Expedition Base team members are again taking 1,000m+ of rope up the mountain to assist the route setting process, plus we will have our personal ropes with us to do whatever we may need to do if things don’t go to plan.
On 11th, we will go directly to Camp 2, where we need to pick up some of our loads and take them higher up the mountain. Then, next day to Camp 3 and then Camp 4. We may hold up at any point in the process if the route is not set as per our plan, or we need to set the route ourselves, conditions are not as expected, or the weather decides to go against our forecasts. We are keeping things flexible as there are a number of factors that mean flexibility is necessary.
Our team is feeling strong. We are all packed up and ready to go. We will do our best. At this stage, we think we will be back down the mountain by 16th, at the latest. But, we are taking enough supplies to stay up longer, if we have to. We won’t, of course, have internet with us so not sure when exactly I’ll be able to post the outcome of this mission.
Good luck and safe climbing to all those making their way on their summit pushes on Kanch and other Himalayan mountains.
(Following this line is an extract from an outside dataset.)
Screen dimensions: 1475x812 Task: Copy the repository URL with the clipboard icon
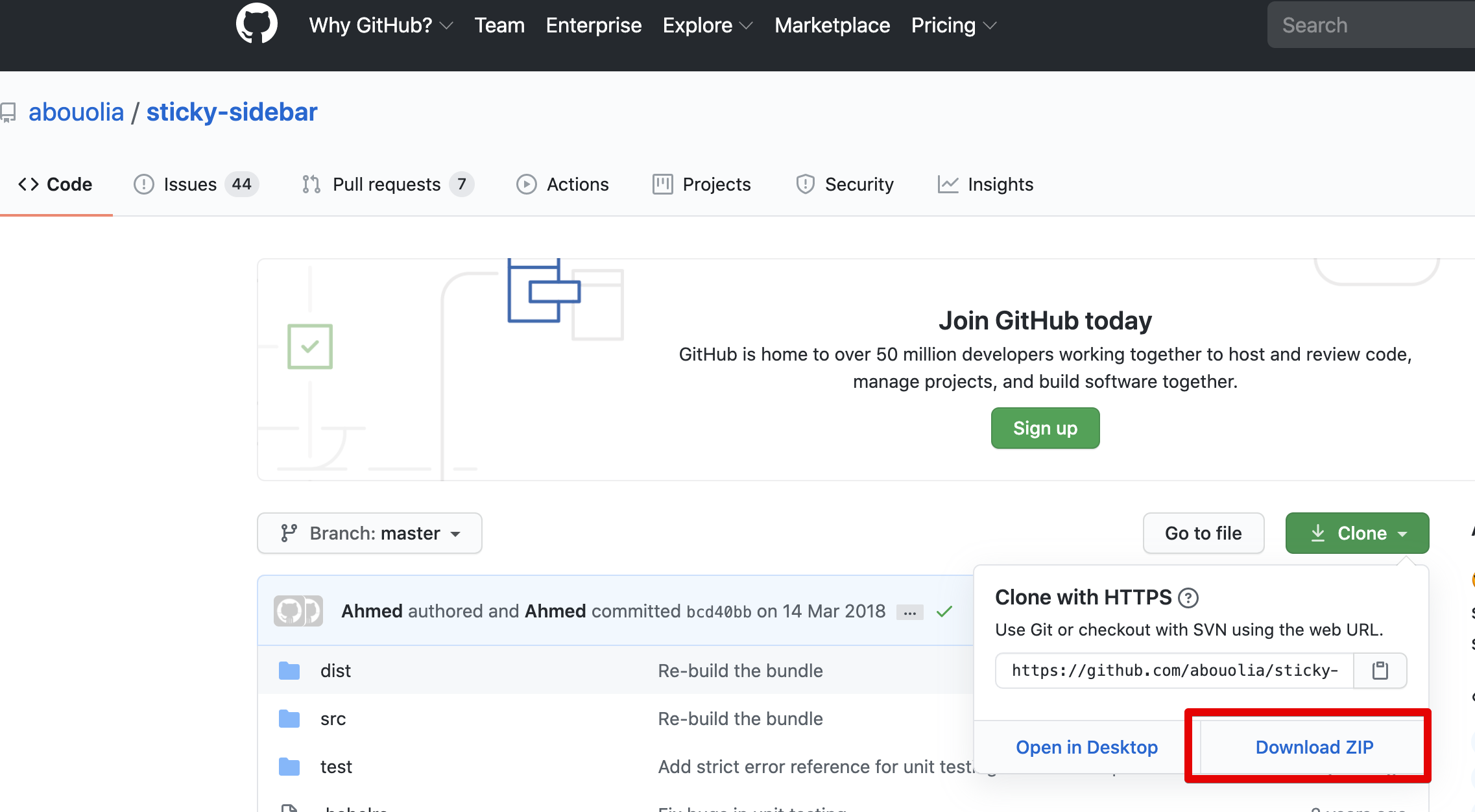pyautogui.click(x=1380, y=670)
On a more sombre note, we received word at Kanch base camp some days ago that one of our climbing friends on Shishapangma, Bulgarian Boyan Petrov, was missing on his way to the summit. I wrote about Boyan in a blog quite some time ago (after Annapurna) describing him as one of the best mountaineers around, and those who have encountered him know him to be a very nice person. I remember him coming to mine and Lakpa’s tent at Camp 4 on Annapurna in 2016 just as he descended from the summit (we were ascending the following day) – he told us of his experience, the route, the conditions and wished us luck. Then, he descended as strongly as he ascended. I and others of his climbing friends here at Kanch remain hopeful for a miracle that he will appear soon and we send our thoughts to his loved ones.